From a mathematical standpoint, K-means is an coordinate descent algorithm to solve the following optimization problem:

\mathrm{minimize} \ \| \mathbf{x}_i - \boldsymbol{\mu}_{z_i} \|^2

\mathrm{w.r.t.} \ (\boldsymbol{\mu}, z)

Here, \boldsymbol{\mu}_k is the center of the k-th cluster, and z_i indicates the cluster for \mathbf{x}_i.

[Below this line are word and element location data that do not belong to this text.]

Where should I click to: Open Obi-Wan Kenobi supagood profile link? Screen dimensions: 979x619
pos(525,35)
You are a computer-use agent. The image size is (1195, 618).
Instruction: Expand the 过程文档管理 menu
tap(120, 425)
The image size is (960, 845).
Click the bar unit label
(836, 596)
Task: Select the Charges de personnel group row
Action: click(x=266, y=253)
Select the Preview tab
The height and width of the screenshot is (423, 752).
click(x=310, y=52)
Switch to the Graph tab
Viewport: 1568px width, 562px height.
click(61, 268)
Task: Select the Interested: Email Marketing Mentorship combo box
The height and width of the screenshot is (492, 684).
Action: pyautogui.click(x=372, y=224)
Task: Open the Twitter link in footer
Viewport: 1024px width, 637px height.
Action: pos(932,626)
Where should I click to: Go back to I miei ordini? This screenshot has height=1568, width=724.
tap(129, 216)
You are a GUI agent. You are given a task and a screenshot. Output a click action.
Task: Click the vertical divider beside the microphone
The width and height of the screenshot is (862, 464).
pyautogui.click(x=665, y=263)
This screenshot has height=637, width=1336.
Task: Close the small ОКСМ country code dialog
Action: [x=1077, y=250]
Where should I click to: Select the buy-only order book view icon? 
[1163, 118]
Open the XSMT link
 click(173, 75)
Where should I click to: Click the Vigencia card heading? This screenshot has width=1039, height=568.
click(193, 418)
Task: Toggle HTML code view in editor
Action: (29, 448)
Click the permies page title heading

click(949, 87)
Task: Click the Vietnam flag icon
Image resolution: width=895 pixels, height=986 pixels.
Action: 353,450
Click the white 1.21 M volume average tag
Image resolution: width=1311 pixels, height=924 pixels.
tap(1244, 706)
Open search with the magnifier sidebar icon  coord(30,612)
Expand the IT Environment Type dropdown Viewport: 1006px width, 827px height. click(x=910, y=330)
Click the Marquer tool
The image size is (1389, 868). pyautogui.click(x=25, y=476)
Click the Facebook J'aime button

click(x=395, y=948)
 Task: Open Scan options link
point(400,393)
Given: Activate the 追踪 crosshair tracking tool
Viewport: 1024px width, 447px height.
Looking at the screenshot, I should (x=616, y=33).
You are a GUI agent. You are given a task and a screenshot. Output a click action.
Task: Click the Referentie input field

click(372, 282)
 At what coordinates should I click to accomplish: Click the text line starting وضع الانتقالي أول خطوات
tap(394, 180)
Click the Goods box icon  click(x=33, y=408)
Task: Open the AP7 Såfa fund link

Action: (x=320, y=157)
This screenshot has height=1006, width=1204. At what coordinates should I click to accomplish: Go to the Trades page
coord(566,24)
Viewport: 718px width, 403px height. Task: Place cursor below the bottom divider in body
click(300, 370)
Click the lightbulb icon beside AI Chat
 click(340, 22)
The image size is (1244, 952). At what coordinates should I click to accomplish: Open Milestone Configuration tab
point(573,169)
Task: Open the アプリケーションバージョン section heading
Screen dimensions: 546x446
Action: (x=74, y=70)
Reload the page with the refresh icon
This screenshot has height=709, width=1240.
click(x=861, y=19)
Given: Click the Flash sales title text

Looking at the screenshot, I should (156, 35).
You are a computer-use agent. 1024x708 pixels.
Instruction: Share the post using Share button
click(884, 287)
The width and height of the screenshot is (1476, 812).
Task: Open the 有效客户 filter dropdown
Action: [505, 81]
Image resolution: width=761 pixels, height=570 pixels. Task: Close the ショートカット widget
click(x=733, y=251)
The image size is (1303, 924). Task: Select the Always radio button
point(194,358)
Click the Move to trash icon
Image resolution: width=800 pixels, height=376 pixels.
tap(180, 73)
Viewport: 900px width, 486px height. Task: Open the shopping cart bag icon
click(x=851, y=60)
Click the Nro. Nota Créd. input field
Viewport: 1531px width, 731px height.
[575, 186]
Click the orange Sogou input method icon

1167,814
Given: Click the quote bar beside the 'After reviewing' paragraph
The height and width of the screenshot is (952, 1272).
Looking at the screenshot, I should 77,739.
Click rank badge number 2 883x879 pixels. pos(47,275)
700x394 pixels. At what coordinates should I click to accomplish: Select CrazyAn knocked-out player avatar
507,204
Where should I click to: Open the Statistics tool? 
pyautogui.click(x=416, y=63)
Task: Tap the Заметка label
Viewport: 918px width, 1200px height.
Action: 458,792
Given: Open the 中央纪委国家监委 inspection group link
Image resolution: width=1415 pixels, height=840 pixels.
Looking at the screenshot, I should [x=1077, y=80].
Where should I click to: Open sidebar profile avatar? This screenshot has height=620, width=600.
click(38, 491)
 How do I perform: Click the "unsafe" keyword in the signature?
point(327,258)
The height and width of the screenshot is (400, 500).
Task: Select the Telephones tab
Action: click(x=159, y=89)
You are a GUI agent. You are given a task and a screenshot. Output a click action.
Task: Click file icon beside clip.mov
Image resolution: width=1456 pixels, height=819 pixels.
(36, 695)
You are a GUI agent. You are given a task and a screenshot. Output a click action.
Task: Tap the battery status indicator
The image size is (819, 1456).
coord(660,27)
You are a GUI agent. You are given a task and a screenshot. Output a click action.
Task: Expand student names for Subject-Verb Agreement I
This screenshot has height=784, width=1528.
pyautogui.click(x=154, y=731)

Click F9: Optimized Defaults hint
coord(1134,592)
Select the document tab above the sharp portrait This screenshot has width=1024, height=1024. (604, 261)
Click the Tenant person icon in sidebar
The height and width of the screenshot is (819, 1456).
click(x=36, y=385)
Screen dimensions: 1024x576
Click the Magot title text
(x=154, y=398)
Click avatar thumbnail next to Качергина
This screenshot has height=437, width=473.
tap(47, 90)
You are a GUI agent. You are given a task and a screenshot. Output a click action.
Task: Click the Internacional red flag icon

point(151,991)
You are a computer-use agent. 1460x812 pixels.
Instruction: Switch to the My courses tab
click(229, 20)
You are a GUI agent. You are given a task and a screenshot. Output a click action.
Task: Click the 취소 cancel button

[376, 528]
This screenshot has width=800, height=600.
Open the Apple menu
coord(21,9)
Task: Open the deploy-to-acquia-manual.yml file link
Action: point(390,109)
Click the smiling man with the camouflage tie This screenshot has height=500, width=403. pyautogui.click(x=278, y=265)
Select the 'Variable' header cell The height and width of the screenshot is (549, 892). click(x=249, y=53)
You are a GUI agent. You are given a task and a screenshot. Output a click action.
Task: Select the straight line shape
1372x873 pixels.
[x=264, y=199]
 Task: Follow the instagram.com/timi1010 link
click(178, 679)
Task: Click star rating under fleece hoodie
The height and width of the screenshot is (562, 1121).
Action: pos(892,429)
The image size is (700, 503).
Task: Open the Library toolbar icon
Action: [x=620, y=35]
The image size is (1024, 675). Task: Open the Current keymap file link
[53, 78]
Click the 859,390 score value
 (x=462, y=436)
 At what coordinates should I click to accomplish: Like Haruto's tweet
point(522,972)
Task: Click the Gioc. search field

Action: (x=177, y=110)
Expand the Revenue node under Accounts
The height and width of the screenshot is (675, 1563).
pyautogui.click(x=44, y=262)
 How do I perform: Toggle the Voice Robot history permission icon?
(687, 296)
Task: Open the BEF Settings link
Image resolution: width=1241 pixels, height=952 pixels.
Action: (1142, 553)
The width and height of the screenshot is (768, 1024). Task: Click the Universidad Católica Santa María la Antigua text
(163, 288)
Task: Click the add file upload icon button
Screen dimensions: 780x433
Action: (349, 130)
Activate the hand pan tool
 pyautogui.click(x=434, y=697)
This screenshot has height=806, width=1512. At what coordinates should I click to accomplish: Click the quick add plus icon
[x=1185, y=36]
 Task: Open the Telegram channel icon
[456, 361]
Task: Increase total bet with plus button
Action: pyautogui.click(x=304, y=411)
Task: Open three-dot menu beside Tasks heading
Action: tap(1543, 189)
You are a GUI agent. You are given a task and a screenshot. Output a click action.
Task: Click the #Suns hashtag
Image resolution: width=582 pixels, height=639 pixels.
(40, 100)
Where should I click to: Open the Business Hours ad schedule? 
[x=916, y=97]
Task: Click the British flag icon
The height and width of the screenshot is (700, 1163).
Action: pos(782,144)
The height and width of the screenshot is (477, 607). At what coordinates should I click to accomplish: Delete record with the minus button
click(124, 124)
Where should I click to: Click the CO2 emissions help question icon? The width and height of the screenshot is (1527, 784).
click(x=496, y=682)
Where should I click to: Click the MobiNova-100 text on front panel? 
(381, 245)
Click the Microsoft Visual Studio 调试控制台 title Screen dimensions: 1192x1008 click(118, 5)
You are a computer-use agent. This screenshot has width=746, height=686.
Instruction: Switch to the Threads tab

This package implements the K-means algorithm in the kmeans function:

kmeans(X, k; ...)

Performs K-means clustering over the given dataset.

Parameters:
  • X – The given sample matrix. Each column of X is a sample.
  • k – The number of clusters.

This function returns an instance of KmeansResult, which is defined as follows:

type KmeansResult{T<:FloatingPoint} <: ClusteringResult
    centers::Matrix{T}         # cluster centers, size (d, k)
    assignments::Vector{Int}   # assignments, length n
    costs::Vector{T}           # costs of the resultant assignments, length n
    counts::Vector{Int}        # number of samples assigned to each cluster, length k
    cweights::Vector{Float64}  # cluster weights, length k
    totalcost::Float64         # total cost (i.e. objective)
    iterations::Int            # number of elapsed iterations
    converged::Bool            # whether the procedure converged
end

One may optionally specify some of the options through keyword arguments to control the algorithm:

name description default
init

Initialization algorithm or initial seeds, which can be either of the following:

  • a symbol indicating the name of seeding algorithm, :rand, :kmpp, or :kmcen (see Clustering Initialization)
  • an integer vector of length k that provides the indexes of initial seeds.
:kmpp
maxiter Maximum number of iterations. 100
tol Tolerable change of objective at convergence. 1.0e-6
weights

The weights of samples, which can be either of:

  • nothing: each sample has a unit weight.
  • a vector of length n that gives the sample weights.
nothing
display The level of information to be displayed. (see Common Options) :none

If you already have a set of initial center vectors, you may use kmeans! instead:

kmeans!(X, centers; ...)

Performs K-means given initial centers, and updates the centers inplace.

Parameters:
  • X – The given sample matrix. Each column of X is a sample.
  • centers – The matrix of centers. Each column of centers is a center vector for a cluster.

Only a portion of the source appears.